Werner S. Weiglhofer, my co-editor, was involved in all four conferences. He and I felt that the optics community at large should benefit from a relatively broad introduction to complex mediums. Many speakers who had delivered Key Lectures and Critical Review Lectures at the conferences agreed, as also did Rick Hermann and Sharon Streams of the SPIE Optical Engineering Press. We therefore invited the presenters to update and expand their initial lectures. Other prominent researchers were invited to contribute essays on CME topics that were deemed important but had not been covered in the four conferences. The essays were edited, reviewed, revised and compiled into this book.
All contributors were requested to write with two aims: first, to educate on phenomenology and terminology; second, to provide a state-of-the-art review of a particular topic. The vast scope of CME exemplified by the actual materials covered in the essays should provide a plethora of opportunities to the novice and the initiated alike. Graduate students in the broad disciplines of electrical engineering, materials science, and physics are likely to find inspiration from one essay or another to pursue CME research; and our fondest hope is that this book would serve the next decade or so as a goldmine for dissertation topics. Experienced researchers desirous of either switching research areas or synthesizing new types of material responses may profit from this book as well. R&D engineers in industry may be able to conceptualize and actualize new types of devices, after reading certain parts of this book.

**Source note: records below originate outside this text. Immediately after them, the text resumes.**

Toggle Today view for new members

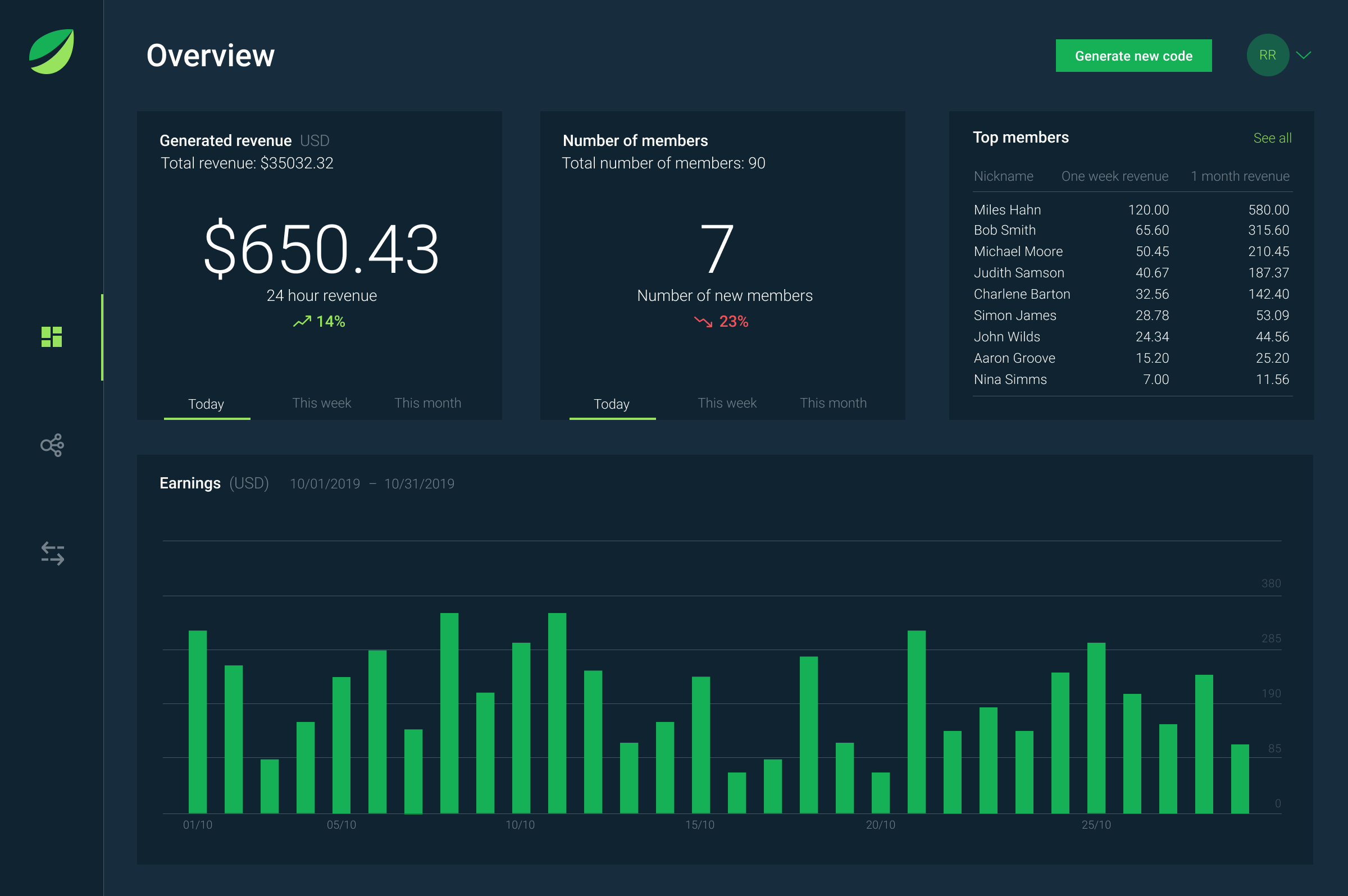(x=612, y=402)
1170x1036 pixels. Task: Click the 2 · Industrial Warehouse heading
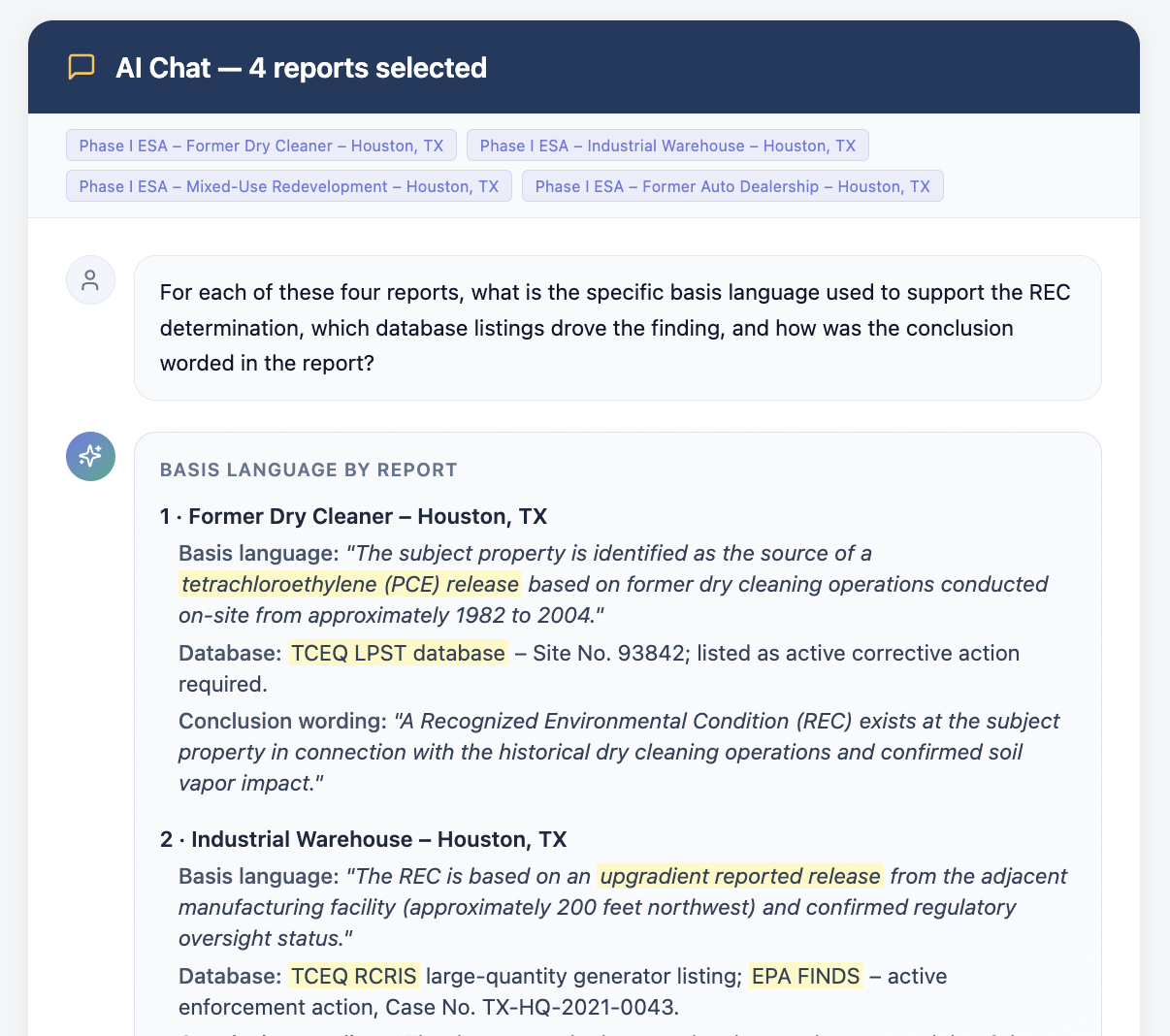coord(364,839)
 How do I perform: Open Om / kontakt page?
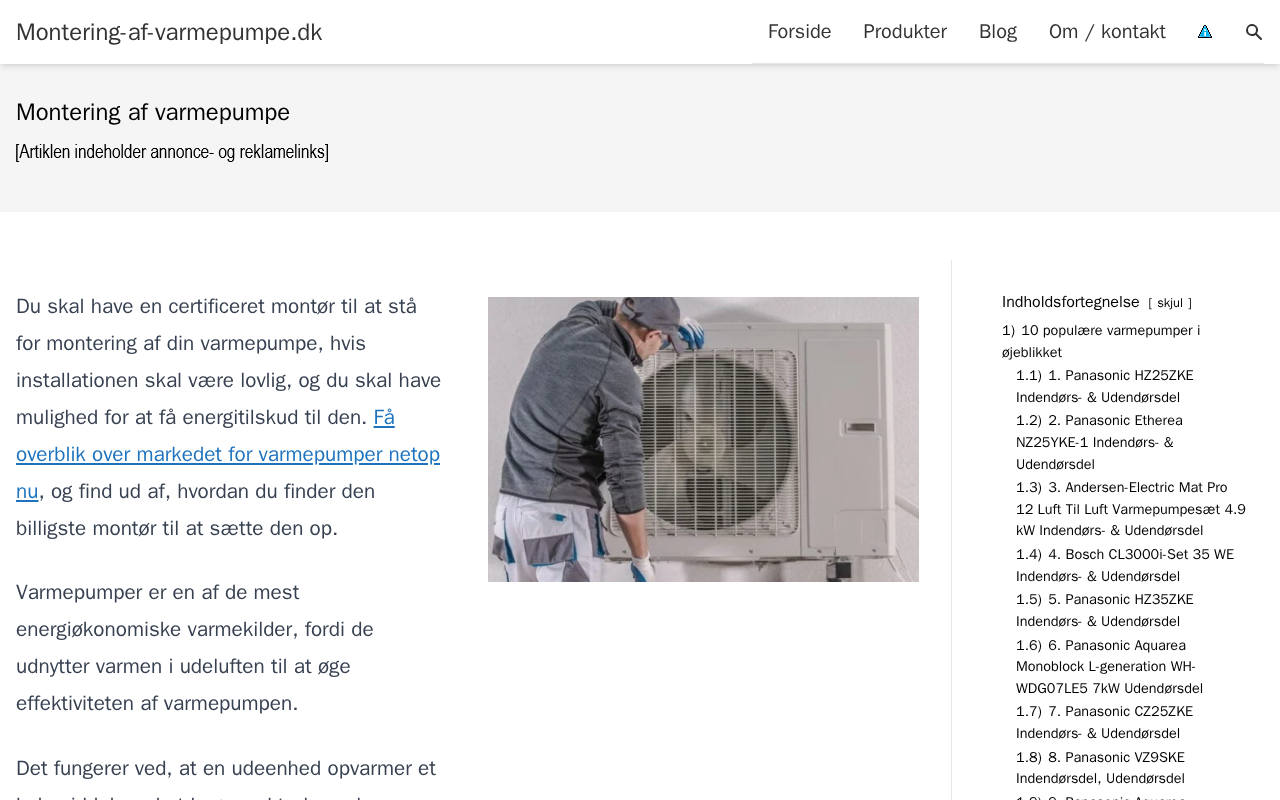click(x=1107, y=32)
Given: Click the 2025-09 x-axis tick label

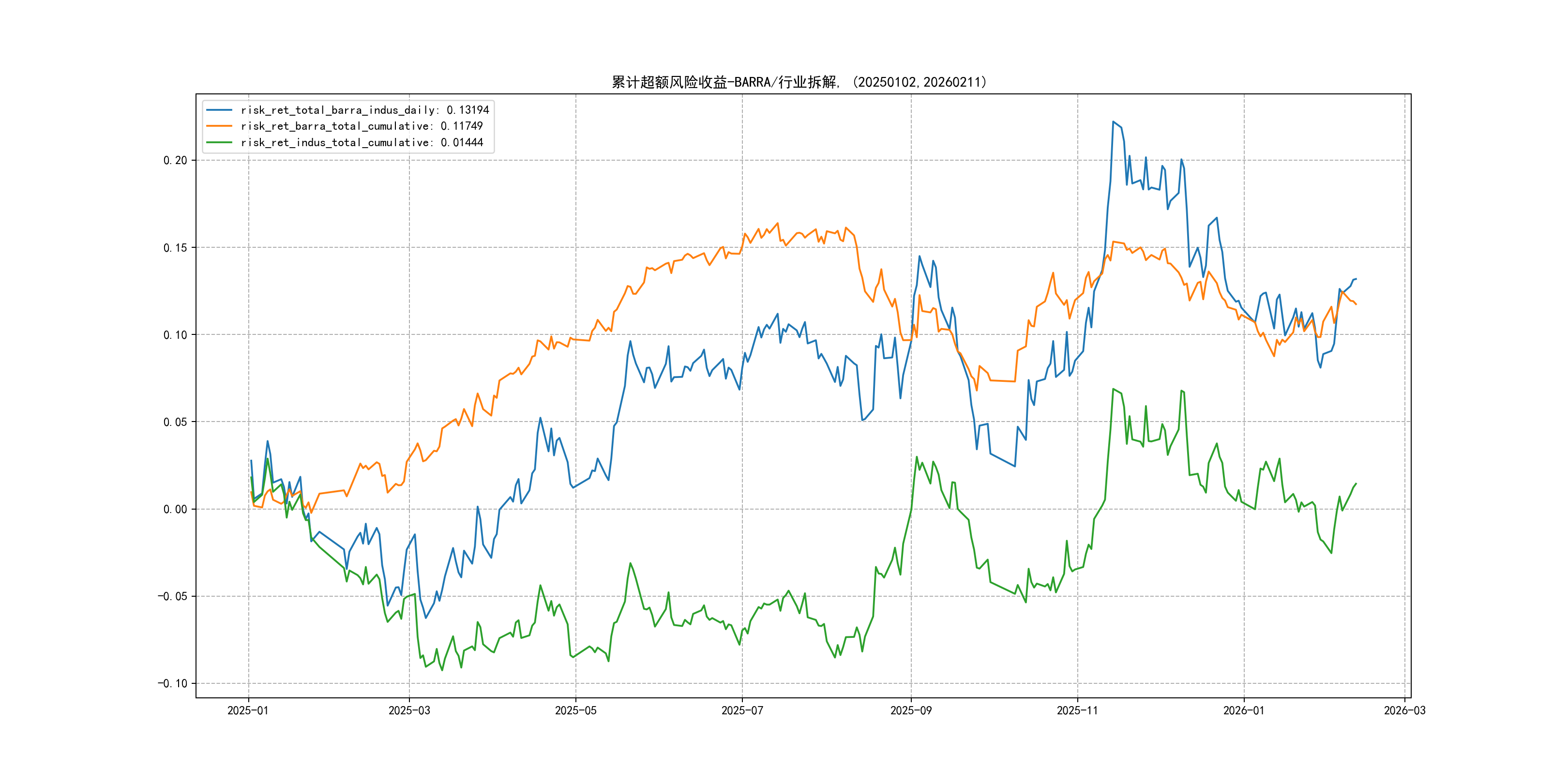Looking at the screenshot, I should [911, 711].
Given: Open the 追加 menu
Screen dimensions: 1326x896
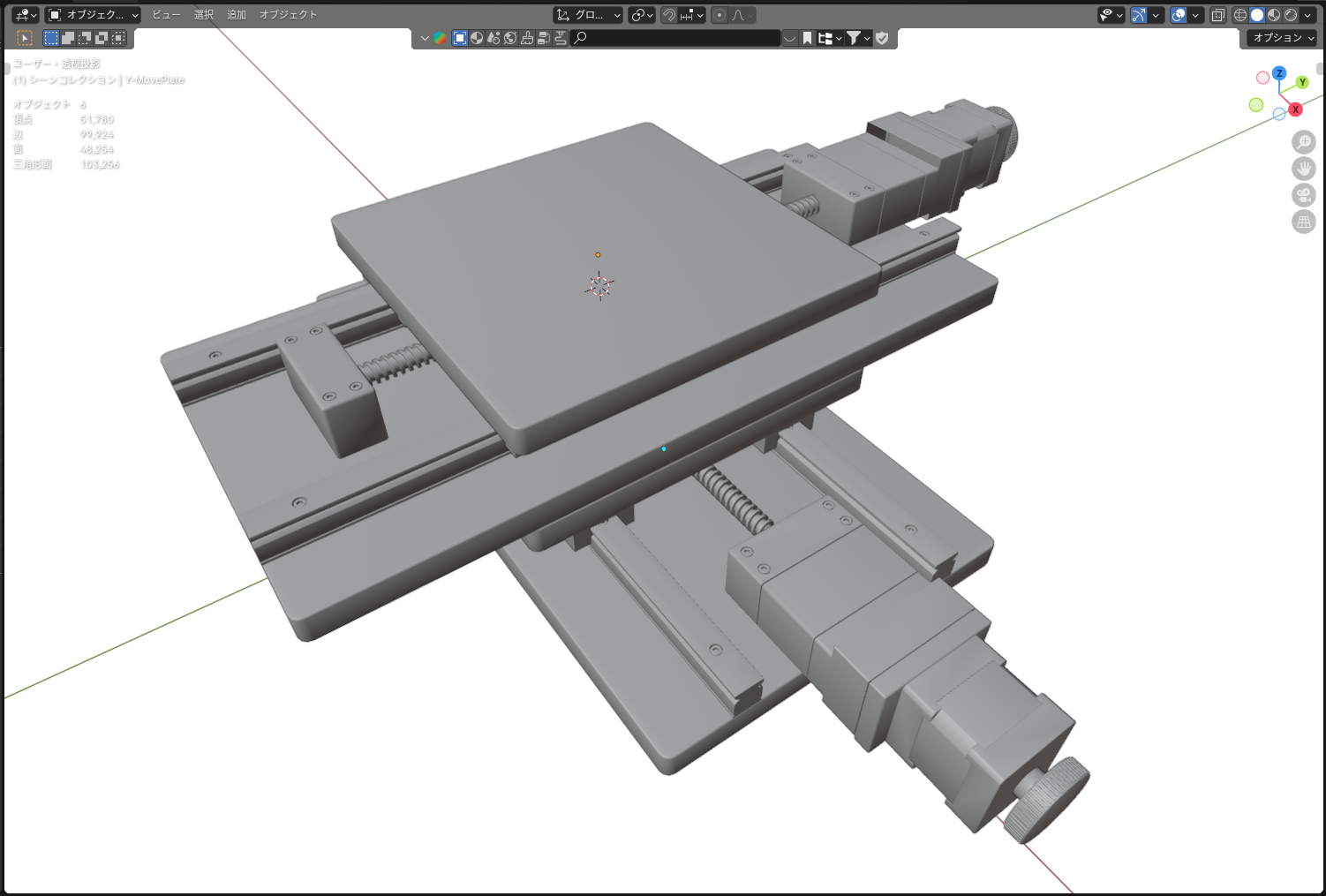Looking at the screenshot, I should point(236,15).
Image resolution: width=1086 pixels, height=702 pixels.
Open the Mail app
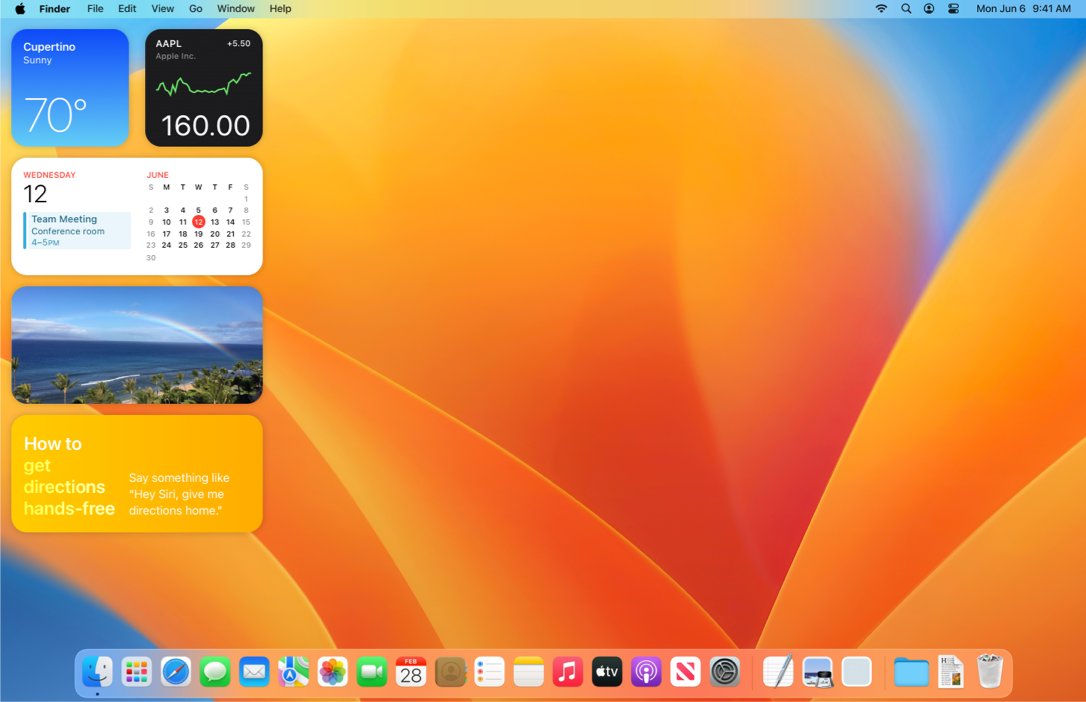254,672

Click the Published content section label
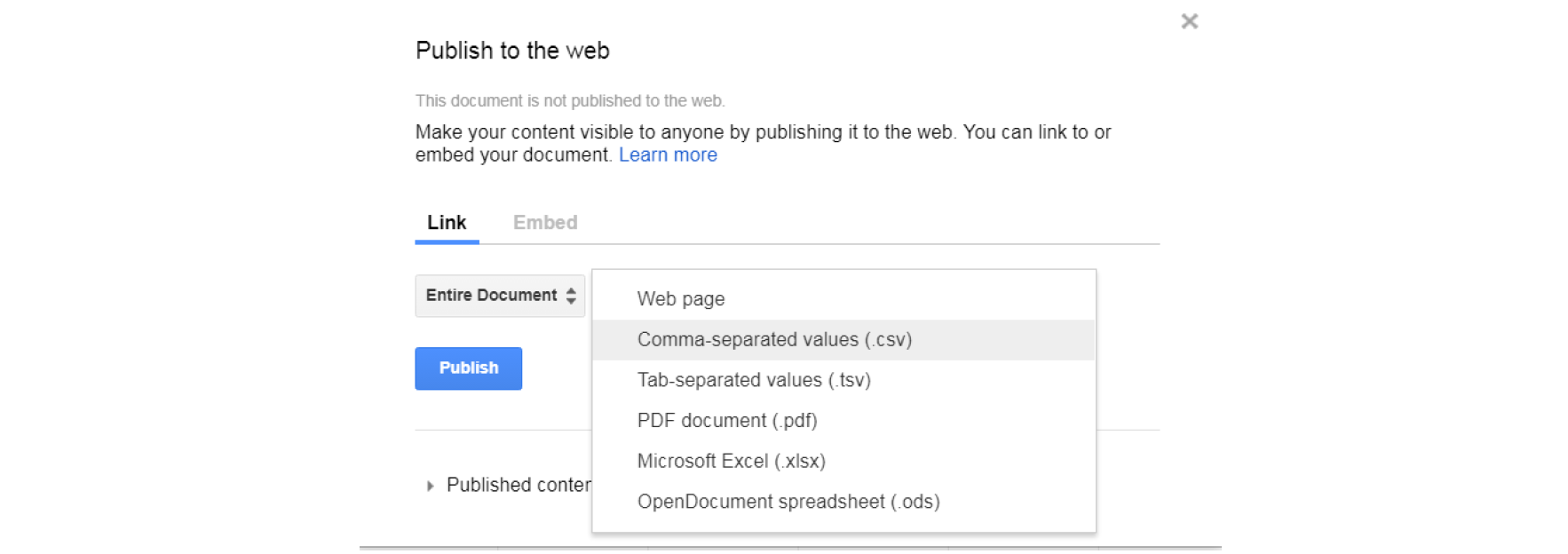click(x=518, y=486)
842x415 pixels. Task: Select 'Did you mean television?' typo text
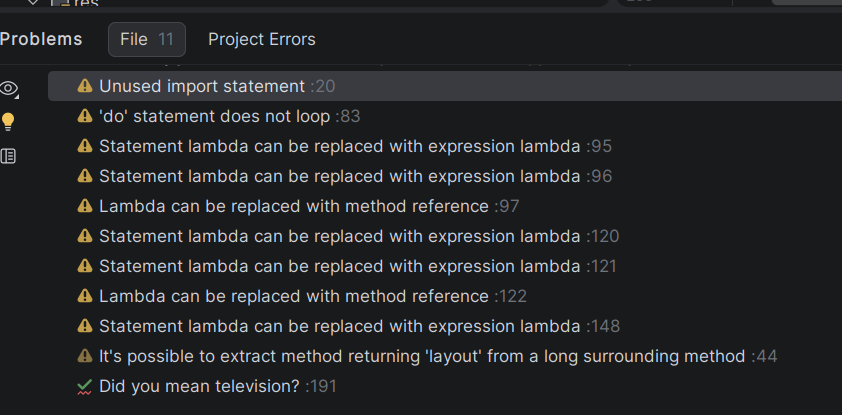pyautogui.click(x=199, y=387)
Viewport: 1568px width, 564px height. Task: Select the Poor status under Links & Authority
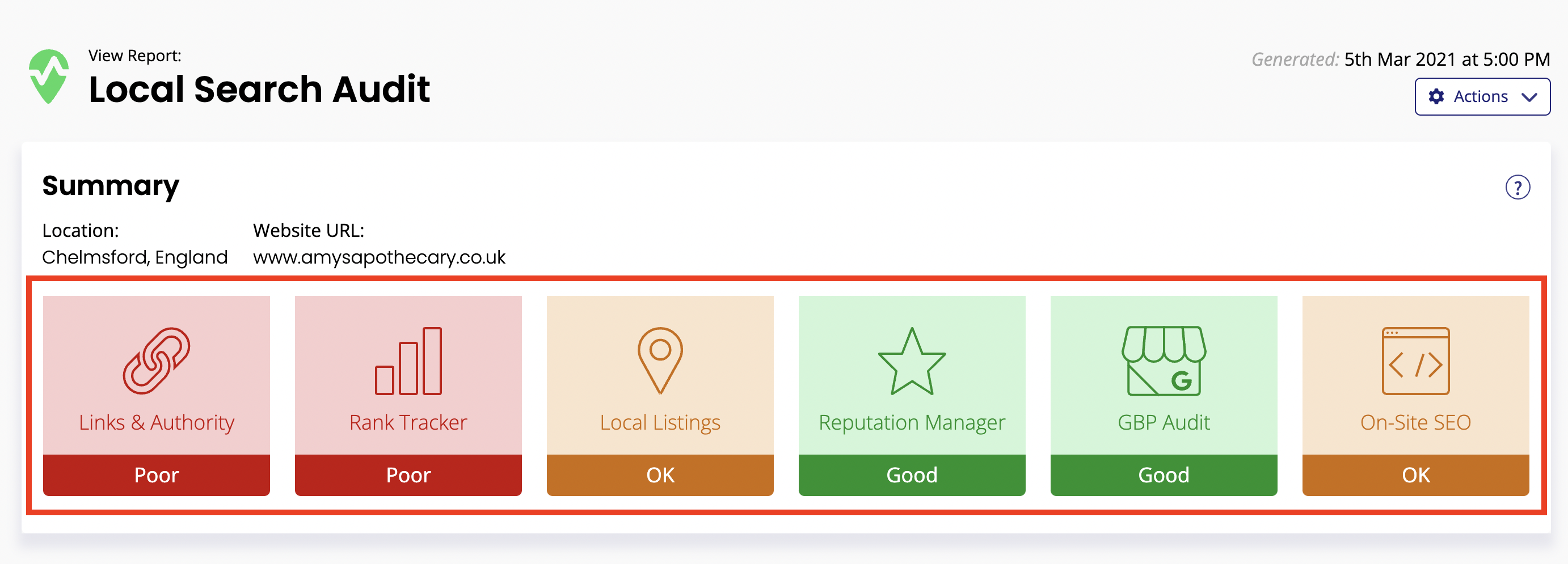click(157, 474)
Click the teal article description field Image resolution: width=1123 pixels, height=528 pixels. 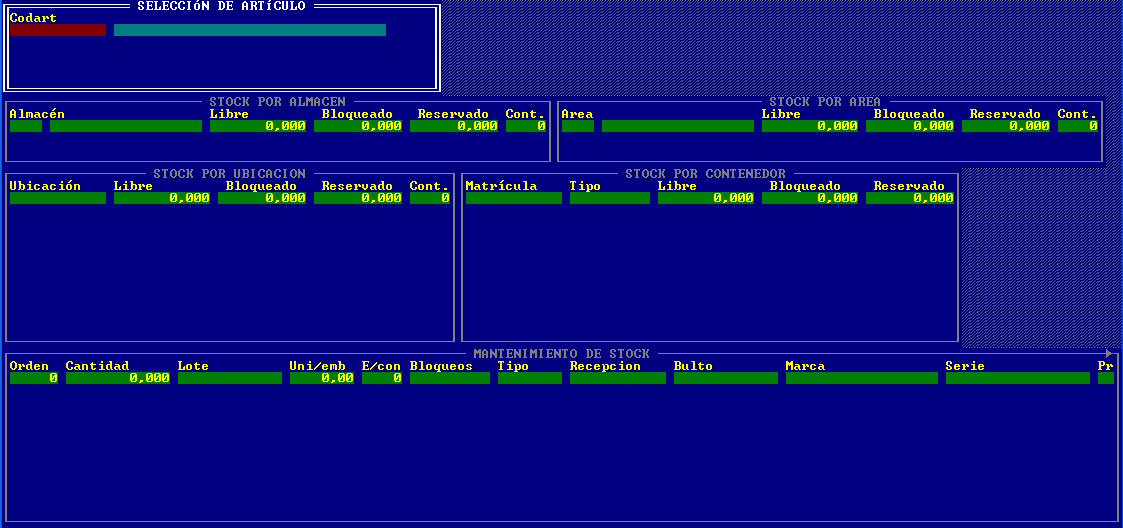(249, 30)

I must add here that, although Werner and I had agreed to divide editorial responsibilities equally, he was the Managing Editor. To this position, he brought his considerable organizational acumen. He interacted with all contributors and reviewers, as well as with Sharon Streams at SPIE. All contributors were supplied progress reports at suitable intervals; e-mails were promptly answered by him with unfailing courtesy; and so on. When on January 5, 2003, he asked me to initiate the writing of a preface, I replied that the end of March was far away. A week later, he was killed by an avalanche on the slopes of Bispen, a Norwegian mountain that he had ascended 29 times. I had to assume his mantle; I had to write this preface solo. This book is now a memorial to my friend Werner S. Weiglhofer, as you will notice from the inclusion of a section entitled In Memoriam.
A linguistic note: You will notice the absence in this book of Latin and Greek plurals of words from those languages commonly used in English. This was a deliberate editorial decision. During some 14 years of collaboration, both Werner and I were appalled at the widespread misuse of plurals--- such as criteria, media and spectra --- as singulars in scientific literature. Such pluralization is artificial to the native robustness of English. At best, it is an affectation. No wonder so many native and non-native speakers of this language make those mistakes! Taking a leaf from George Bernard Shaw's introductions to his plays that English spelling needs reform, in 1996 we decided in favor of the normal English pluralization of Latin and Greek singulars. Although uncommon, this practice is not new. Most journals accept it. So do the Royal Society (of London), John Wiley & Sons, and SPIE.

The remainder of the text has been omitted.